Print the rows below verbatim, from the line containing "Task: Collapse the root / folder arrow" through the line containing "Action: 55,129", both included, and nothing else. Omit the pictures from your output.

DATA ENTRIES:
* begin *
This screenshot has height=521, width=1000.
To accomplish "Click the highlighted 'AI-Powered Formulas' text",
* end *
* begin *
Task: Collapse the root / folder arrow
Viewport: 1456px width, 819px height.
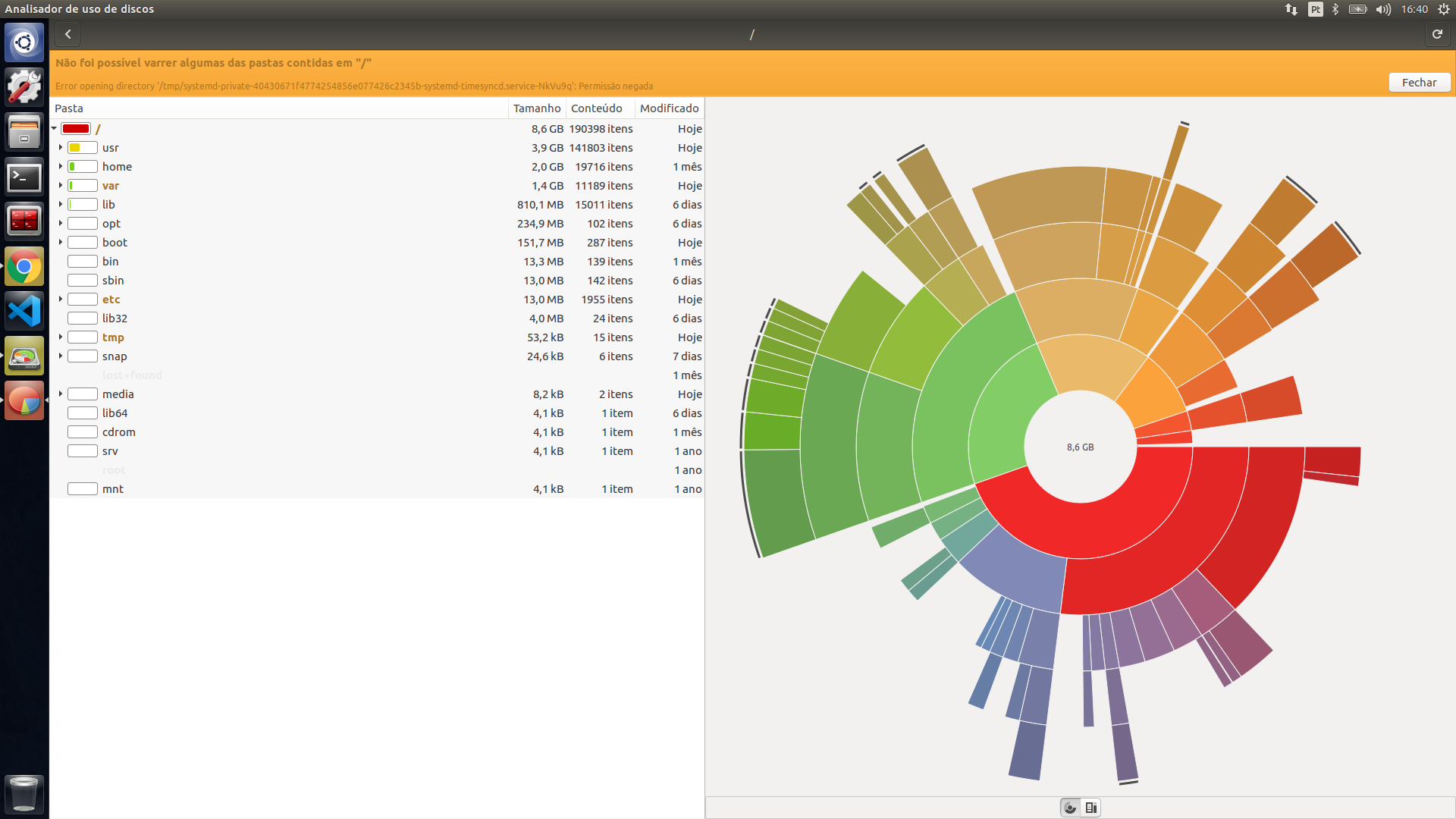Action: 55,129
* end *
* begin *
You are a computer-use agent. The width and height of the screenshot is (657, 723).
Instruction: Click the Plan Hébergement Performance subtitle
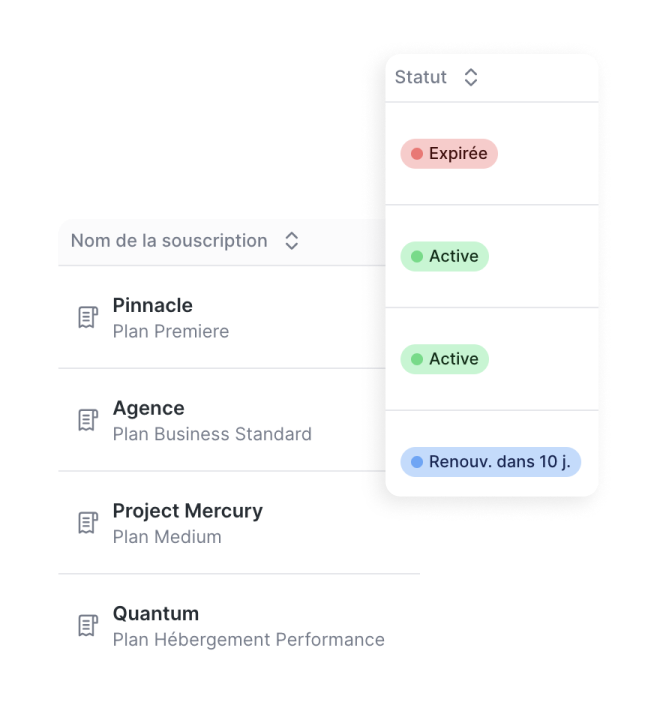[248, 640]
* end *
RESPONSE FOR THIS EXERCISE:
Task: Collapse the root / folder arrow
Viewport: 1456px width, 819px height.
Action: 55,129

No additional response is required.